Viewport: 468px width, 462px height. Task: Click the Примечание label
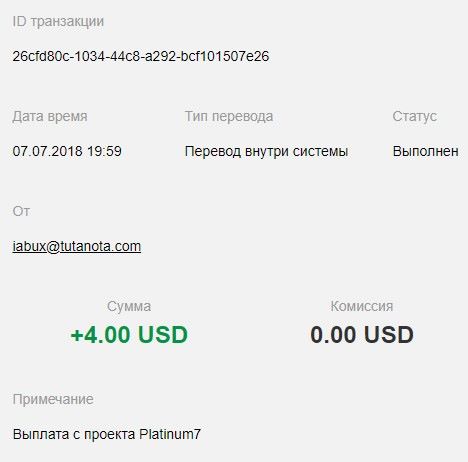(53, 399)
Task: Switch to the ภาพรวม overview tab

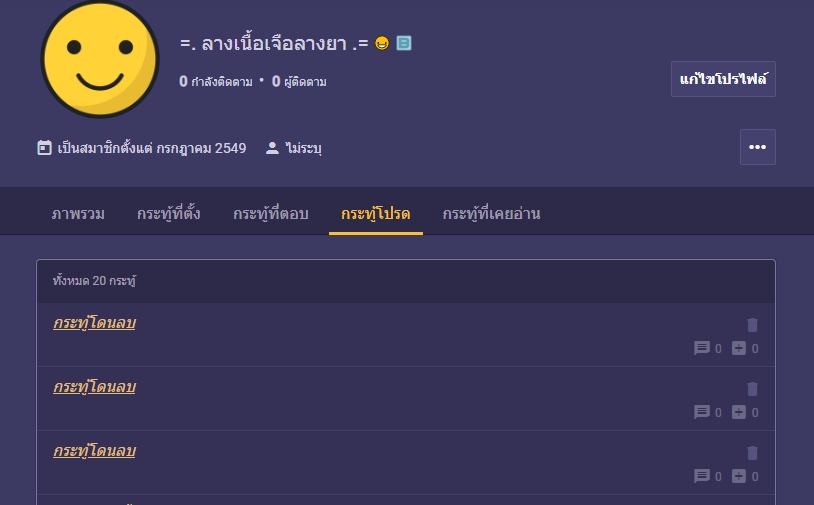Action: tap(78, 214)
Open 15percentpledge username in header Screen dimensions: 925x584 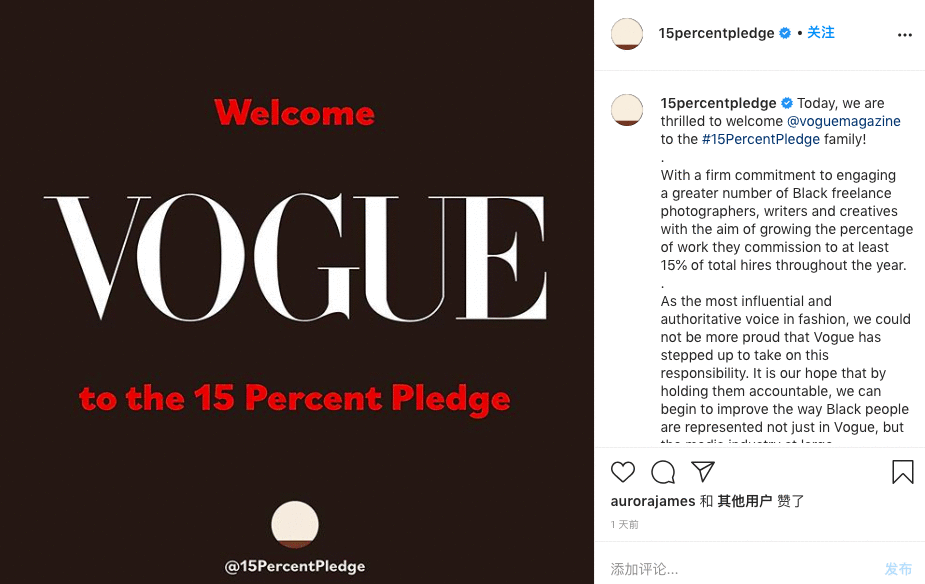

────────────────────────────────────────

## ABOUT THIS TASK
Each entry should be copied exactly as written, though any pictures stay out.

## OUTPUT FOR THIS TASK
Viewport: 468px width, 462px height. Task: Click the Примечание label
(53, 399)
Task: Switch to the ภาพรวม overview tab

Action: tap(78, 214)
Open 15percentpledge username in header Screen dimensions: 925x584 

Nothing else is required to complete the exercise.